▸ Article
+++++

Model risk management has become an integral part of AML program management, and examiners are devoting more attention to AML model risk management concepts, often holding nonbank and diversified financial organizations to the same AML model risk management standards that they expect banks to maintain. Moreover, financial regulators outside the U.S. are also increasing their focus on AML model risk management. For example, the European Union’s Fourth Anti-Money Laundering Directive contains a number of core principles about managing and governing systems and models that financial institutions rely on for AML compliance.

Examiners are also focusing on the enhancement and replacement of AML technology. Many IT vendors are upgrading their AML platforms with new technology and functionality to address the specific products and services that their customers manage. These enhancements and replacements don’t come without risk, so examiners are probing the new information systems to see that they align with regulatory expectations and produce accurate results. In particular, examiners are reviewing the following areas:

  • All models that financial institutions use for AML compliance. Traditionally, regulatory attention has concentrated on transaction-monitoring models, but that focus has widened to include customer risk, sanctions, and other models.
  • AML resource management. Attracting and retaining qualified AML staff with deep expertise in models continues to be a significant challenge for many financial institutions. Model owners, validators, and auditors are competing for the same talent. Examiners are paying close attention to how well financial institutions are managing the appropriate quantity and quality of AML model experts.
  • AML model risk management processes. Financial institutions are seeking to maintain smarter and more efficient model risk management processes that drive value and reduce redundancies while remaining compliant. Many financial institutions are enhancing their processes to further evaluate AML model risk and controls and to better align resources, attention, and efforts to specific areas of AML models that present higher levels of risk.

2. Calibration of customer due diligence

One of the most important aspects of model risk management is calibration, the process of adjusting the model to produce results that align with an institution’s risk appetite and adequately identify the specific AML risks present at an institution. While in the past many financial institutions have focused on the calibration of transaction monitoring models, effective calibration of customer due diligence (CDD) models is essential to program success.

+++++

▸ What is being asked
Set down the entire text on AML model risk management word for word. The listing is not required for anything here.

Saved data entries
+++++

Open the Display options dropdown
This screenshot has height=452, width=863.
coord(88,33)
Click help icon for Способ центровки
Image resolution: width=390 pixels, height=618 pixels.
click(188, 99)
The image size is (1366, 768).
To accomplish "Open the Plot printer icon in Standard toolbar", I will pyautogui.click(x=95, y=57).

+++++

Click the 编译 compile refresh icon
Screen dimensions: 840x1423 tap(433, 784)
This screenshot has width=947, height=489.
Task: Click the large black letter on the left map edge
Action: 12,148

+++++

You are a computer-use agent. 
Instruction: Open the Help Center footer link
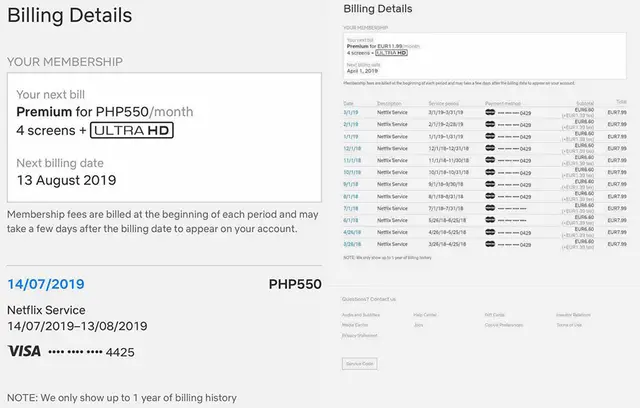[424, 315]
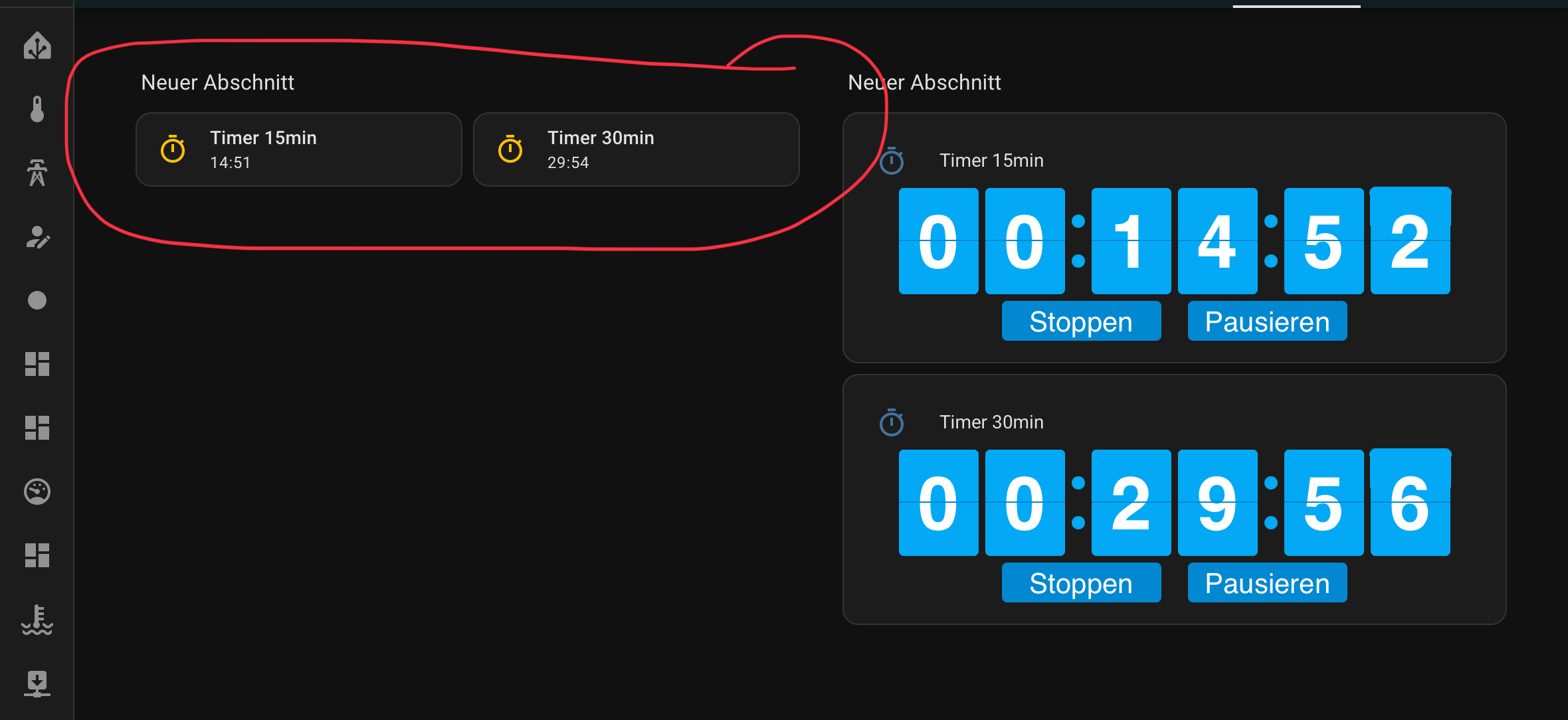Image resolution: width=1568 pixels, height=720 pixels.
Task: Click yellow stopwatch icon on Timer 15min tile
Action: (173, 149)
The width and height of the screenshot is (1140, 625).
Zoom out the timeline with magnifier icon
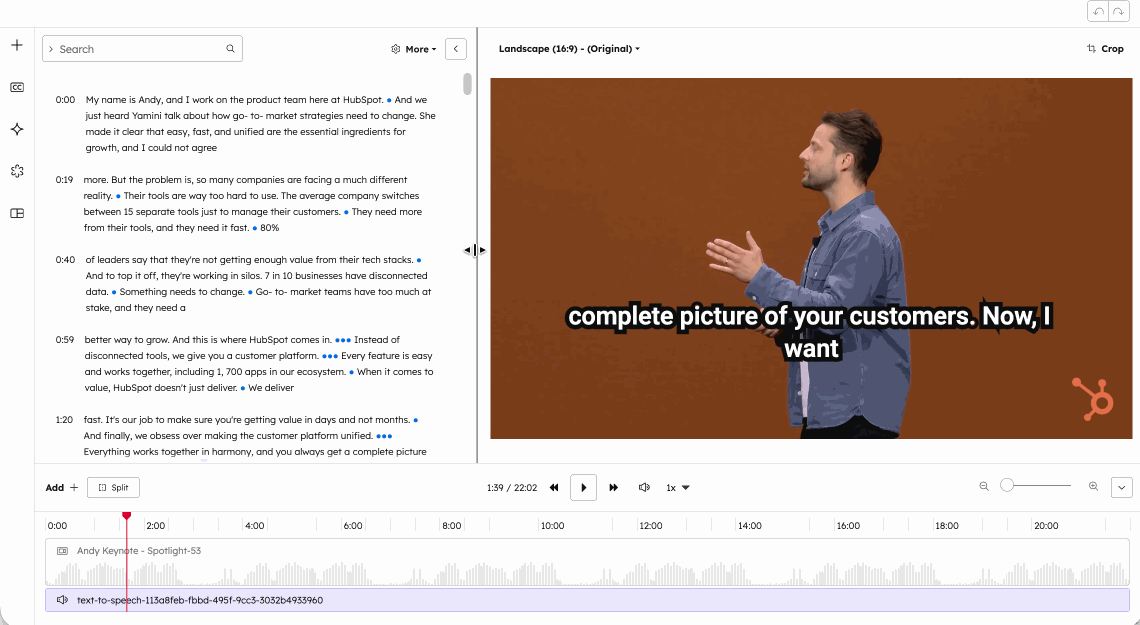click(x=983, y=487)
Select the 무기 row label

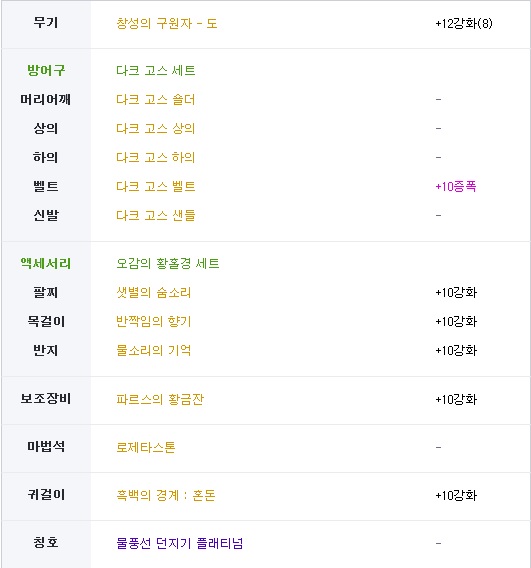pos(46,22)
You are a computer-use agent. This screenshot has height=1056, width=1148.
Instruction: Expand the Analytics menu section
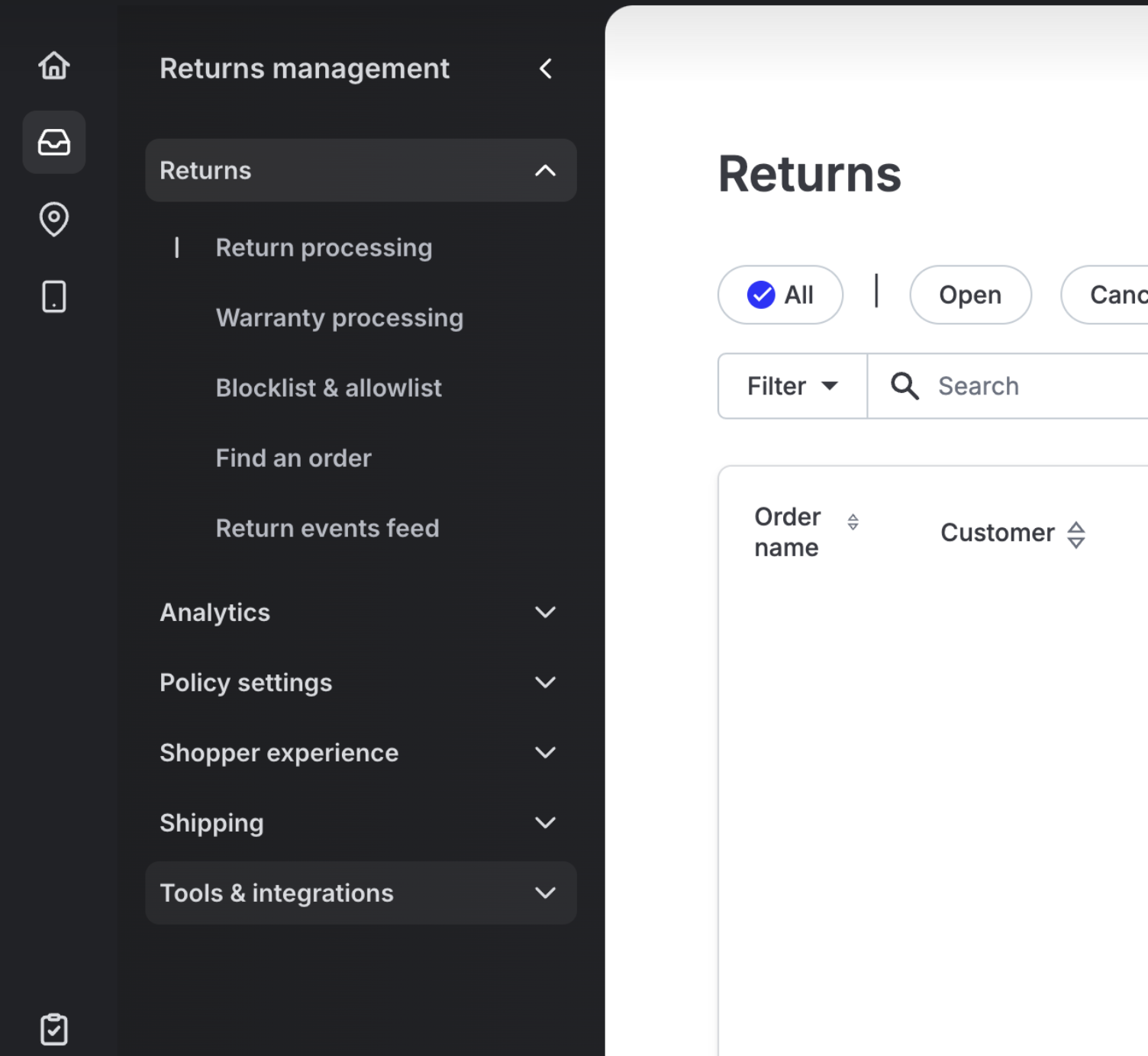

+++++

▸ Answer in full
Model risk management has become an integral part of AML program management, and examiners are devoting more attention to AML model risk management concepts, often holding nonbank and diversified financial organizations to the same AML model risk management standards that they expect banks to maintain. Moreover, financial regulators outside the U.S. are also increasing their focus on AML model risk management. For example, the European Union’s Fourth Anti-Money Laundering Directive contains a number of core principles about managing and governing systems and models that financial institutions rely on for AML compliance.

Examiners are also focusing on the enhancement and replacement of AML technology. Many IT vendors are upgrading their AML platforms with new technology and functionality to address the specific products and services that their customers manage. These enhancements and replacements don’t come without risk, so examiners are probing the new information systems to see that they align with regulatory expectations and produce accurate results. In particular, examiners are reviewing the following areas:

  • All models that financial institutions use for AML compliance. Traditionally, regulatory attention has concentrated on transaction-monitoring models, but that focus has widened to include customer risk, sanctions, and other models.
  • AML resource management. Attracting and retaining qualified AML staff with deep expertise in models continues to be a significant challenge for many financial institutions. Model owners, validators, and auditors are competing for the same talent. Examiners are paying close attention to how well financial institutions are managing the appropriate quantity and quality of AML model experts.
  • AML model risk management processes. Financial institutions are seeking to maintain smarter and more efficient model risk management processes that drive value and reduce redundancies while remaining compliant. Many financial institutions are enhancing their processes to further evaluate AML model risk and controls and to better align resources, attention, and efforts to specific areas of AML models that present higher levels of risk.

2. Calibration of customer due diligence

One of the most important aspects of model risk management is calibration, the process of adjusting the model to produce results that align with an institution’s risk appetite and adequately identify the specific AML risks present at an institution. While in the past many financial institutions have focused on the calibration of transaction monitoring models, effective calibration of customer due diligence (CDD) models is essential to program success.